En las religiones africanas no hay sagradas escrituras, pues cada persona lleva la religión en su mente, en su corazón, en la tradición oral, en los rituales y en personajes como los jefes, los sacerdotes o los ancianos.
Los africanos son esencialmente religiosos y cada pueblo tiene su propio sistema de creencias. La religión es el elemento más importante en la vida tradicional y conforma su manera de pensar, de sentir y de actuar. No existe una distinción radical entre lo profano y lo sagrado, pues todo está interrelacionado, lo espiritual y lo material. Allí donde se encuentre el africano, allí está su religión, pues ésta es inseparable del medio: la lleva a los campos cuando va a trabajar, la lleva a la escuela o a la universidad. Los nombres de las personas, los sonidos del tambor o los eclipses evocan significados religiosos. No comprenderlo así es contribuir al desarraigo personal y a la frustración social con la pérdida de sus señas de identidad que son la esencia de su universo.
Las religiones tradicionales no son para el individuo sino para la comunidad de la cual se sabe parte. Una de las fuentes de la tensión que padecen tantos africanos procede de la separación de su ambiente tradicional que los desgarra entre la vida de sus antepasados, que tiene raíces históricas y tradiciones firmes, y la vida de nuestra era tecnológica. En opinión de uno de los mejores estudiosos de las religiones tradicionales, el kenyata John Mbiti, «Ni el islamismo ni el cristianismo parecen eliminar los sentimientos de desarraigo y frustración. No basta con abrazar una fe que es activa un día, domingo o viernes, mientras que el resto de la semana se encuentra virtualmente vacío. Las religiones tradicionales ocupan a toda la persona y toda su vida, la conversión a las nuevas religiones debe comprender su propio lenguaje, sus modelos de pensamiento y sus relaciones sociales».
No hay sagradas escrituras, pues cada persona lleva la religión en su mente, en su corazón, en la tradición oral, en los rituales y en personajes como los jefes, los sacerdotes o los ancianos. Las religiones tradicionales no tienen misioneros que las propaguen ni pueden pasar de un pueblo a otro. Las religiones pertenecen a los pueblos y a las personas como el alma al cuerpo, como las tierras o el aire que los vieron nacer. Arrancar a los africanos de sus tierras, por la fuerza o por presión cultural, es arrancarlos de sus raíces.
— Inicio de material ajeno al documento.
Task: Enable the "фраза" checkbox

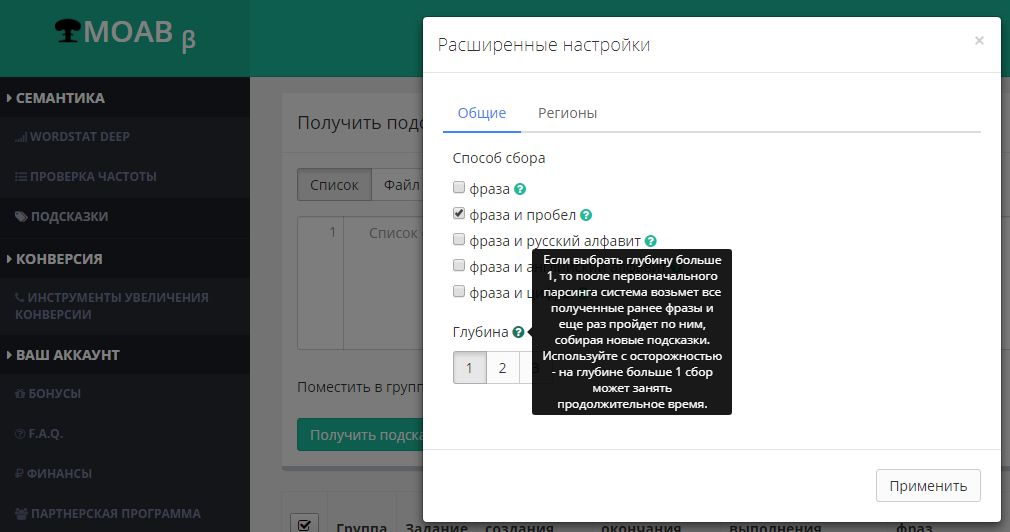Action: [459, 188]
En todas las religiones tradicionales se encuentra la creencia en una forma de vida después de la muerte, pero lo que cuenta es vivir, aquí y ahora, con coherencia. Ni existe la esperanza en un paraíso ni miedo a un infierno pues, como no existe el concepto de culpa judeo cristiano o el de karma para purgar en una encarnación presente culpas pasadas, no se comprende el concepto de redención que tanto les ha costado introducir a los misioneros. Como decía el fundador de los Padres Blancos, «hay que convencerlos de su culpa para que acepten el mensaje de redención».
El animismo se remonta a los orígenes de la humanidad. Para el hombre primitivo, los fenómenos que no puede comprender son movidos por fuerzas ocultas que él se representa a su imagen. Así hay espíritus buenos y malos, manes protectores, etc. Este animismo ancestral conduce a la hechicería o acción de hombres buenos o a la brujería de los perversos, a la magia para dominar esas fuerzas misteriosas (magia blanca y magia negra), a los tabúes que protegen las señas de identidad de la comunidad, al tótem que las representa, y que pueden derivar en supersticiones vulgares nacidas de la ignorancia y del miedo. No pocas veces, son promovidas por los poderes fácticos para dominar al pueblo. Ninguna religión tradicional o revelada se libra de ellos pero los camufla para aliviar la tensión ante lo desconocido y la angustia ante la muerte. Por eso, los hechiceros, los sacerdotes, los reyes y los magos se aprovechan de la natural tendencia a no tomar decisiones que comprometan y confiarse a los dioses que habitan las lagunas de la ignorancia de los pueblos, como señalaron Epicuro y Lucrecio. «Fábulas consoladoras ante el miedo cósmico y existencial».